> _Given exercise_
Repeat word for word the rows from the line holding "You are a GUI" through the line holding "Action: tap(106, 88)", both included.

> _Records supplied_
** START **

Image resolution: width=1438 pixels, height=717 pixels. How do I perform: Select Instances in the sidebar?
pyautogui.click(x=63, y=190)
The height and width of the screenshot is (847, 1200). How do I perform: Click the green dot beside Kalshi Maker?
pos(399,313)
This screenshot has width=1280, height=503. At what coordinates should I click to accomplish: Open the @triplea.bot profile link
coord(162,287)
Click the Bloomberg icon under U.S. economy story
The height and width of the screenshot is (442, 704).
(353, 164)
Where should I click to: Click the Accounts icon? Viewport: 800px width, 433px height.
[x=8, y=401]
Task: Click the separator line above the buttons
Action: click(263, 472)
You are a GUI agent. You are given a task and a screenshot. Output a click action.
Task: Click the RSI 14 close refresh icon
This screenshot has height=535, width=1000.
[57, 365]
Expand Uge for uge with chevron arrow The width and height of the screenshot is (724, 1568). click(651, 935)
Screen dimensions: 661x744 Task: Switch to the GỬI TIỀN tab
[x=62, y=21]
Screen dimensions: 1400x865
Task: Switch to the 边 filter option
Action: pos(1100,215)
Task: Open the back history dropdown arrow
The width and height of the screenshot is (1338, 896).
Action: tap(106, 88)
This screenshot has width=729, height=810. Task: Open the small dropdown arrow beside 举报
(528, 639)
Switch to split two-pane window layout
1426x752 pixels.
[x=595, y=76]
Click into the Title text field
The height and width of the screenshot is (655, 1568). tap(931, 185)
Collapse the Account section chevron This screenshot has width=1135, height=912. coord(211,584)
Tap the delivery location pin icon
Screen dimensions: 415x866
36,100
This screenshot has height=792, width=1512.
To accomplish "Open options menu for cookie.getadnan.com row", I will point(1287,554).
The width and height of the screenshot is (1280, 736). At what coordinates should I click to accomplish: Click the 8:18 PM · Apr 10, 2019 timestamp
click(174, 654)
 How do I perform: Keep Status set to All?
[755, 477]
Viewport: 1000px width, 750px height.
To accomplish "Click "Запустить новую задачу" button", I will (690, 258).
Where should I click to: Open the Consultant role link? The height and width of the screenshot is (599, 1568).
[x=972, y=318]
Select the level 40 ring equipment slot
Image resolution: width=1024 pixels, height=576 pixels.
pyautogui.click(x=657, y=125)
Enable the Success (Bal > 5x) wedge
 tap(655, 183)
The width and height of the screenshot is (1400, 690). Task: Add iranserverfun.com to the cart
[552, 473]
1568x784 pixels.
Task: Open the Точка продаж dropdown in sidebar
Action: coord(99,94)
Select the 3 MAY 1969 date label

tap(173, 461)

** END **

> _Written response_
You are a GUI agent. You are given a task and a screenshot. Output a click action.
Task: Click the RSI 14 close refresh icon
This screenshot has height=535, width=1000.
[57, 365]
Expand Uge for uge with chevron arrow The width and height of the screenshot is (724, 1568). click(651, 935)
Screen dimensions: 661x744 Task: Switch to the GỬI TIỀN tab
[x=62, y=21]
Screen dimensions: 1400x865
Task: Switch to the 边 filter option
Action: pos(1100,215)
Task: Open the back history dropdown arrow
The width and height of the screenshot is (1338, 896).
Action: tap(106, 88)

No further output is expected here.